Start of SUPPLIED DATA

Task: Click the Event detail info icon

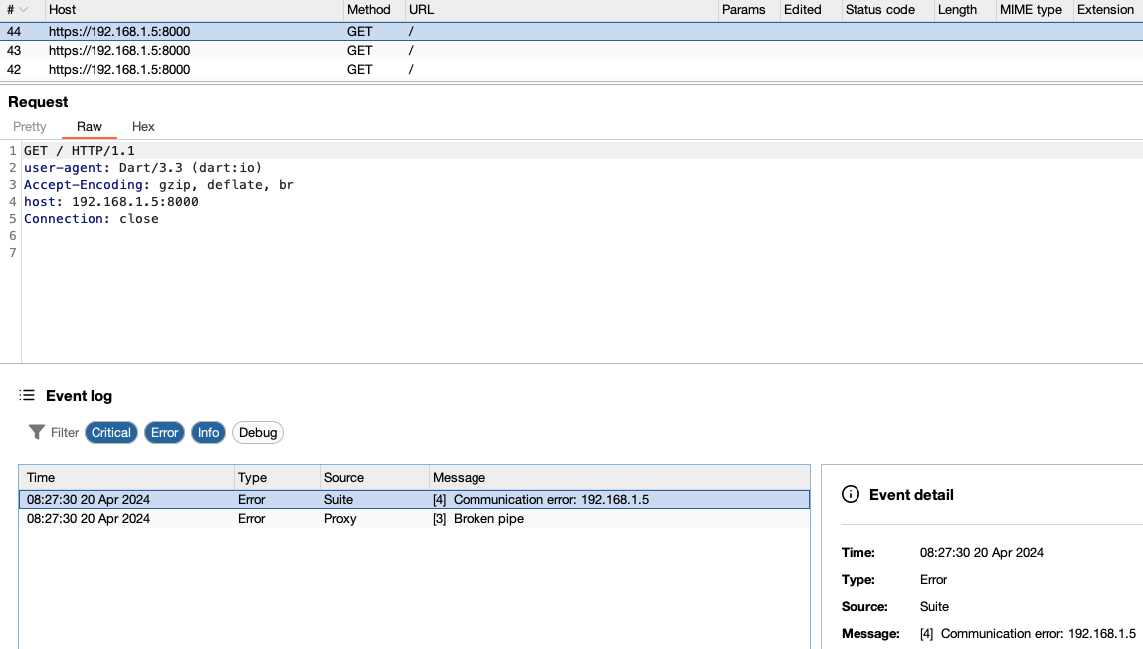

End of SUPPLIED DATA
Start of SUPPLIED DATA

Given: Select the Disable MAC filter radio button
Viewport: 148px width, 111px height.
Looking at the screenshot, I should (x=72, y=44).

End of SUPPLIED DATA
Start of SUPPLIED DATA

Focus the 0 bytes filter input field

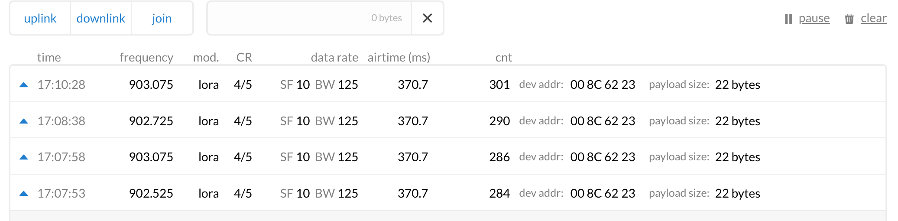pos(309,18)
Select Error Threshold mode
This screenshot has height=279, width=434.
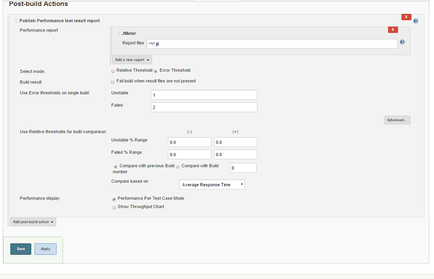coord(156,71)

End of SUPPLIED DATA

● **WHAT YOU NEED TO DO**
Please state how many lines of the listing contain the string "Select". Give only that number.

● **WRITTEN SOLUTION**
2